• **PROBLEM TO WORK ON**:
Skip the images and return the records below exactly.

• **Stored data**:
"""

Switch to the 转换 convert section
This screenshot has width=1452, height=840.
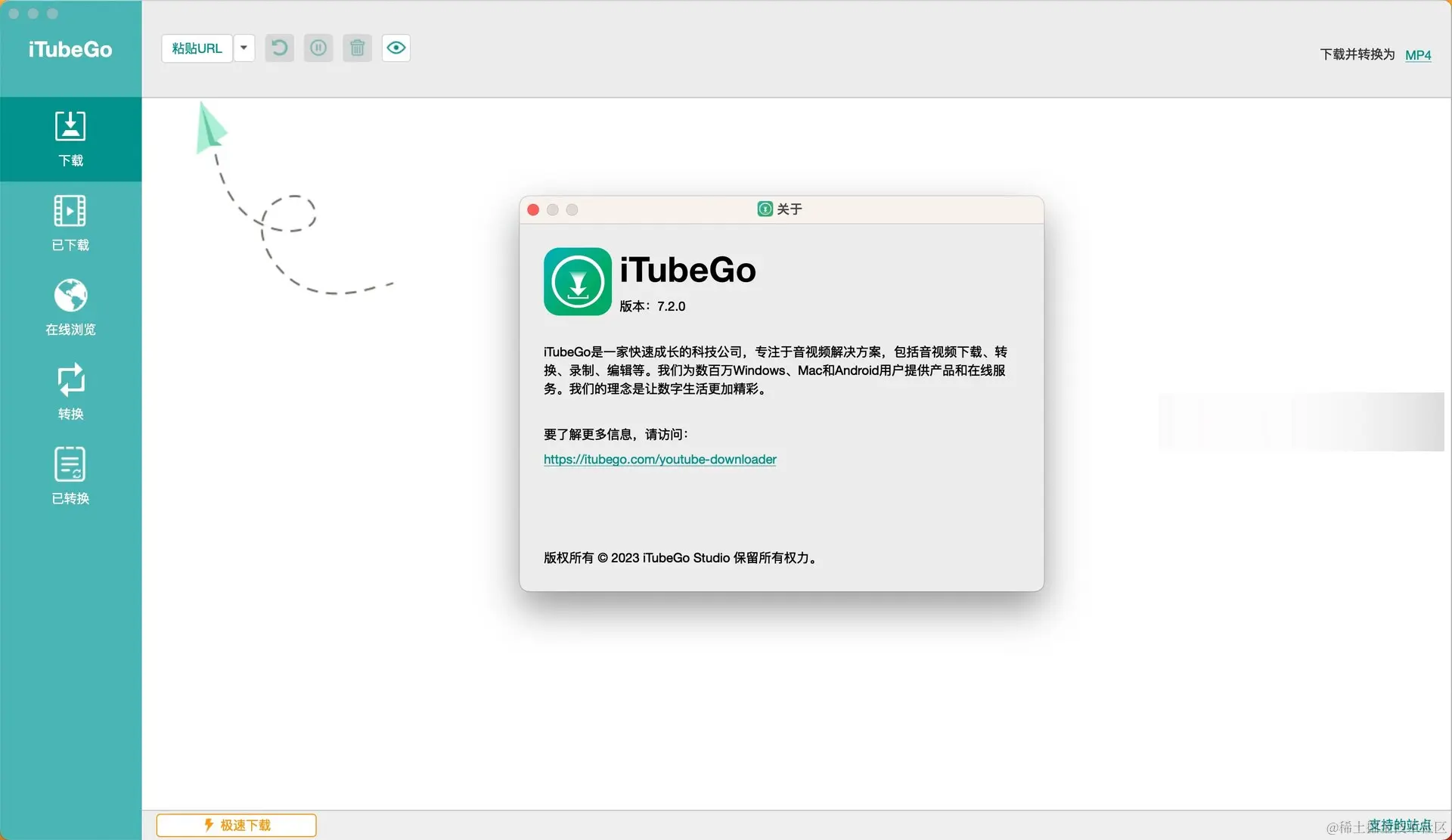70,391
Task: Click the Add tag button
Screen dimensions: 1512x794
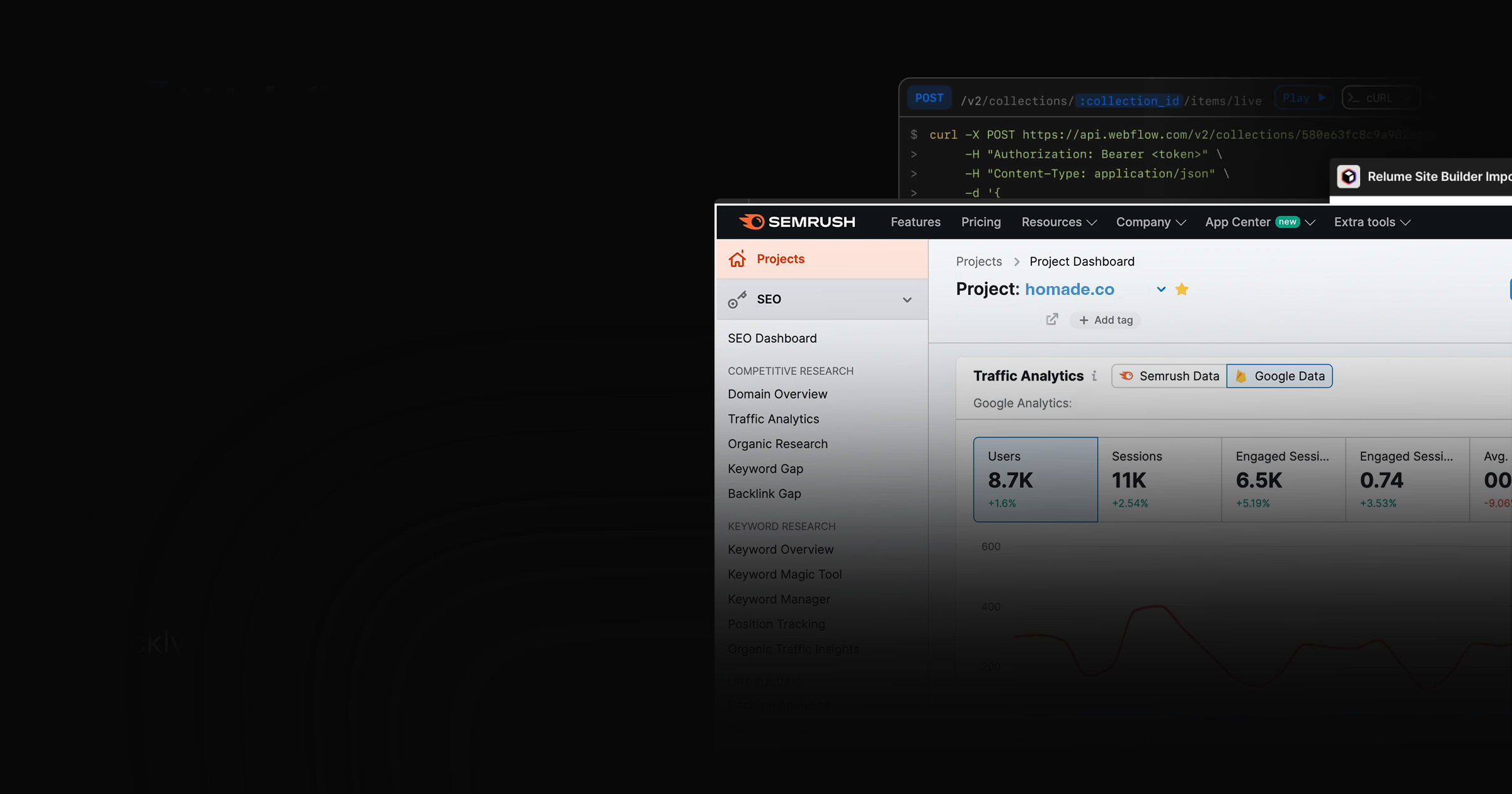Action: [x=1106, y=320]
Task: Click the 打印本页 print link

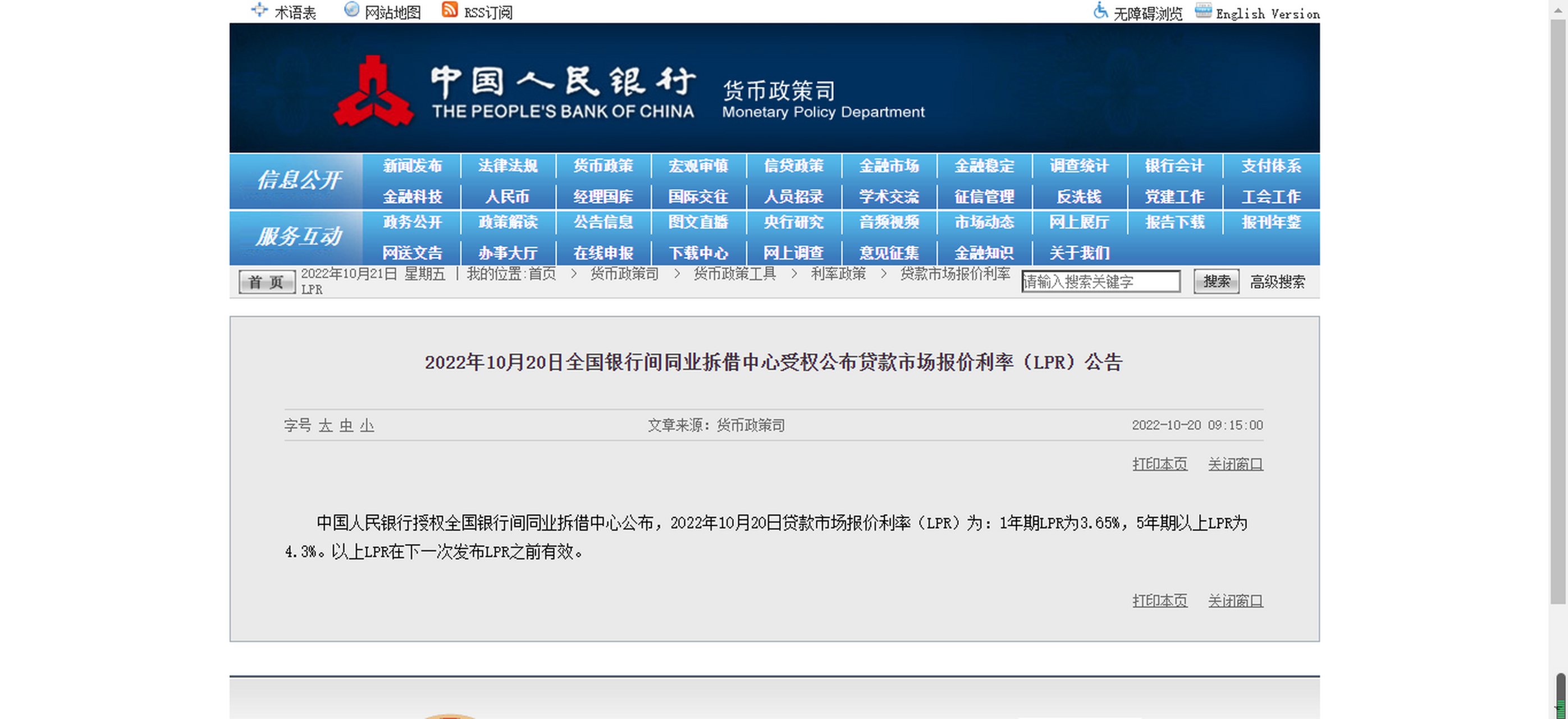Action: click(1159, 464)
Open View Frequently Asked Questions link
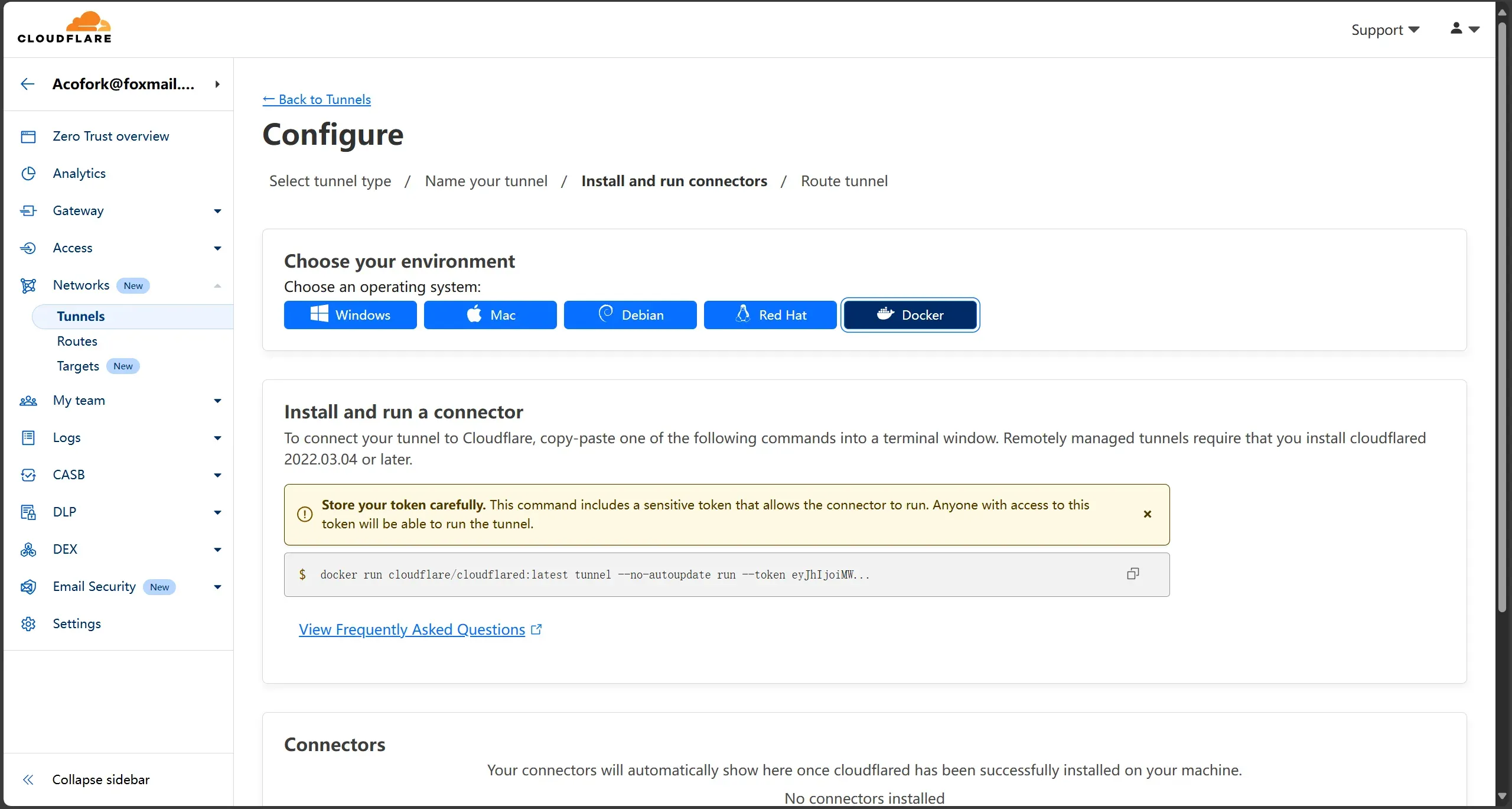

"""

• **ANSWER SPACE**:
Switch to the 转换 convert section
This screenshot has width=1452, height=840.
70,391
Task: Click the Add tag button
Screen dimensions: 1512x794
Action: [x=1106, y=320]
Task: Click the 打印本页 print link

Action: click(1159, 464)
Open View Frequently Asked Questions link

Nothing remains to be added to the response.